Assignment:
Copying task for the records below: reproduce each one exactly and drop the pictures.

━━ Data provided

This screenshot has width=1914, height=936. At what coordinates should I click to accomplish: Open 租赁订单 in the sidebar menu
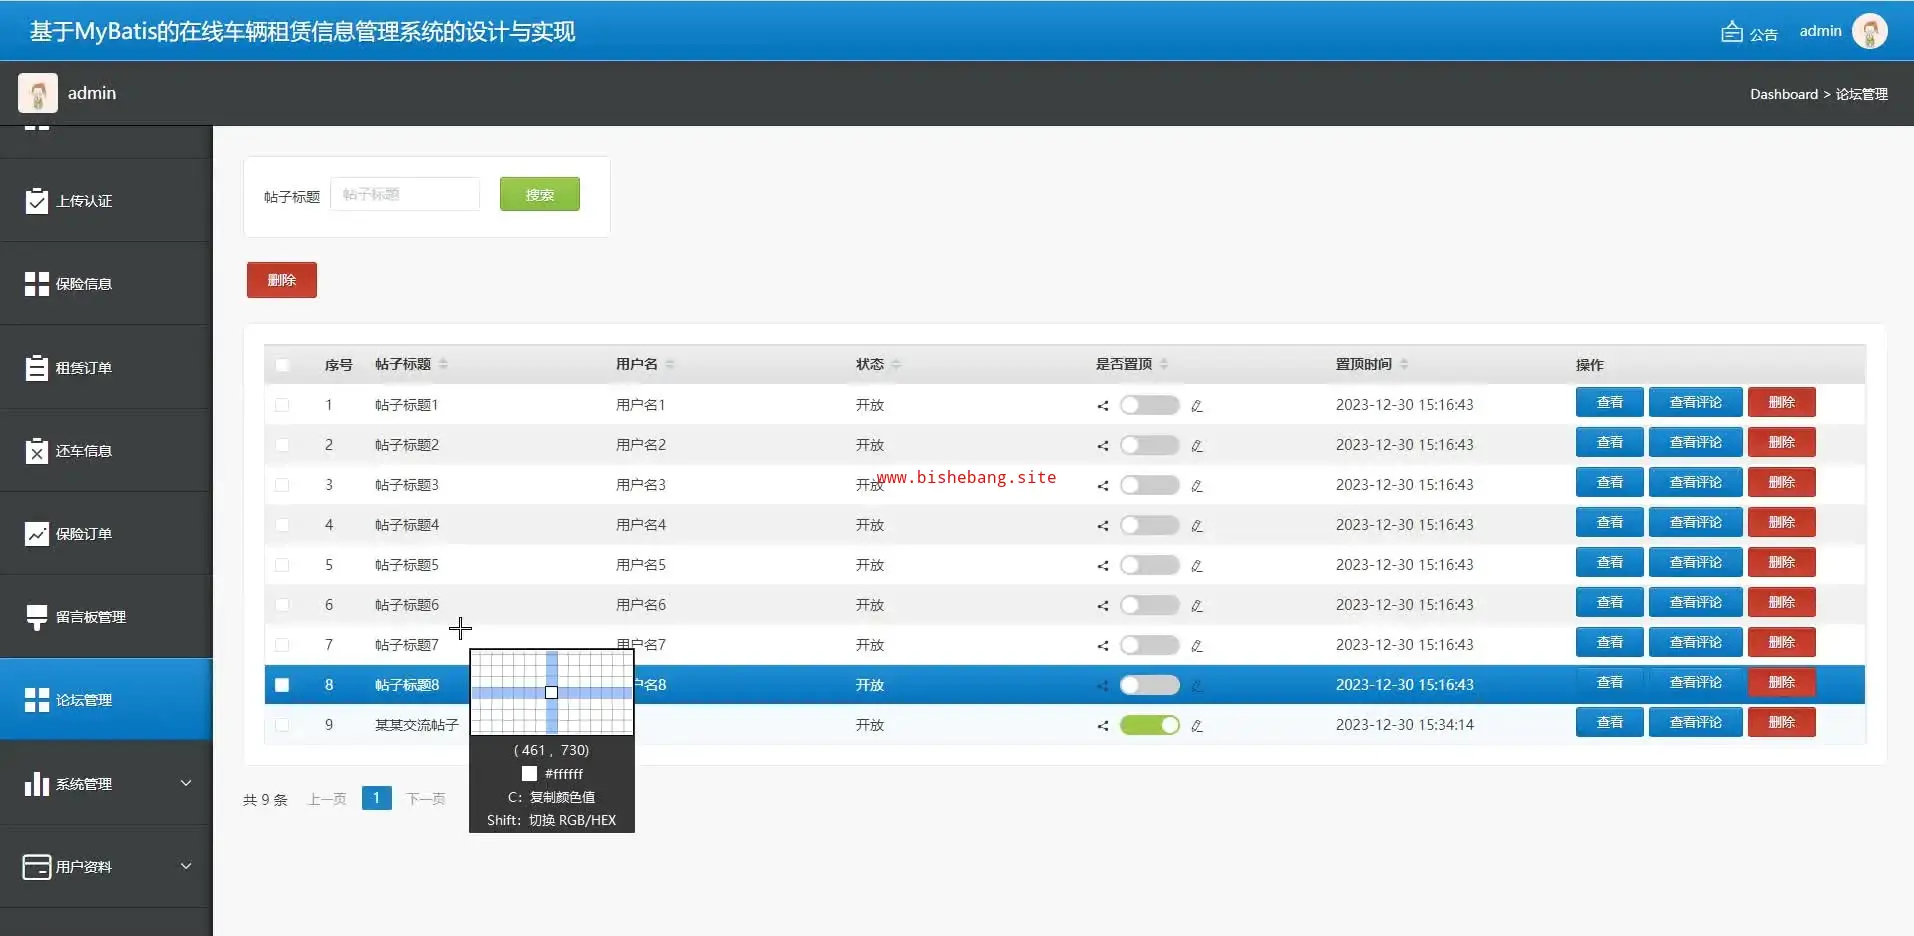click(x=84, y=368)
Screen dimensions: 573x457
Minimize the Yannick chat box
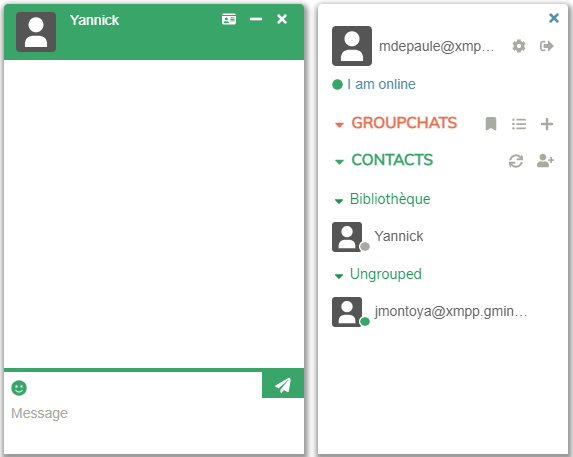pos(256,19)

━━━━

Exercise response:
This screenshot has width=1914, height=936. At what coordinates should I click to accomplish: Open 租赁订单 in the sidebar menu
click(x=84, y=368)
Screen dimensions: 573x457
Minimize the Yannick chat box
pos(256,19)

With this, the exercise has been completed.